Task directions: Everything from the line with "Task: Select the STHs with 650+ points line" to the last line of the material below is what to reproduce, exactly and with no other lines.

Records for the exercise:
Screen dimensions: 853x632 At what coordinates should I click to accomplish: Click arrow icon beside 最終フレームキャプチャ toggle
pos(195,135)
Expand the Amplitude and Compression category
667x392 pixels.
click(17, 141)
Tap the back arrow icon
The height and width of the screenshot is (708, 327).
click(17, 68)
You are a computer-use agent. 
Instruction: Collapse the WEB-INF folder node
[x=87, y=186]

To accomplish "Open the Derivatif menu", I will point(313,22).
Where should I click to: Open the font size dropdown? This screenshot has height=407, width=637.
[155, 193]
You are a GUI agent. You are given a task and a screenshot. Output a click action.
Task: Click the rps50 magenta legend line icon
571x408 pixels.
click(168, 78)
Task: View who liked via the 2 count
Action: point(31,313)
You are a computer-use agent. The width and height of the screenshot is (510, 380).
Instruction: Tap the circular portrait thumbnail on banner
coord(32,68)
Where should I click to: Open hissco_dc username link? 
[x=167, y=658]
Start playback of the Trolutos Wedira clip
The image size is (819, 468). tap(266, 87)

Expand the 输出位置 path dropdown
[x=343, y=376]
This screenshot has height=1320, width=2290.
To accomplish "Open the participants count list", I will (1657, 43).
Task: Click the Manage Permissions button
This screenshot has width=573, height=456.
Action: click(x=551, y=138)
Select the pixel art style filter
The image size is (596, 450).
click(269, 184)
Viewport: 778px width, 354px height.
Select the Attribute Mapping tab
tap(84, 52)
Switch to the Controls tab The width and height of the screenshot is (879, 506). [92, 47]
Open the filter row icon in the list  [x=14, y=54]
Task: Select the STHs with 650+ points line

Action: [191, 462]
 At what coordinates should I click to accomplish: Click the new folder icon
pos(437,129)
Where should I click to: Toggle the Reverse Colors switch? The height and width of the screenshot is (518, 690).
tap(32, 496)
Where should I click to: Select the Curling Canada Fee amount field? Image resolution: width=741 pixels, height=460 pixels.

Output:
Task: Select the STHs with 650+ points line

Action: [191, 462]
 At what coordinates should I click to accomplish: Click the new folder icon
pos(437,129)
Where should I click to: Toggle the Reverse Colors switch? The height and width of the screenshot is (518, 690).
tap(32, 496)
Where should I click to: Select the Curling Canada Fee amount field? Image resolution: width=741 pixels, height=460 pixels.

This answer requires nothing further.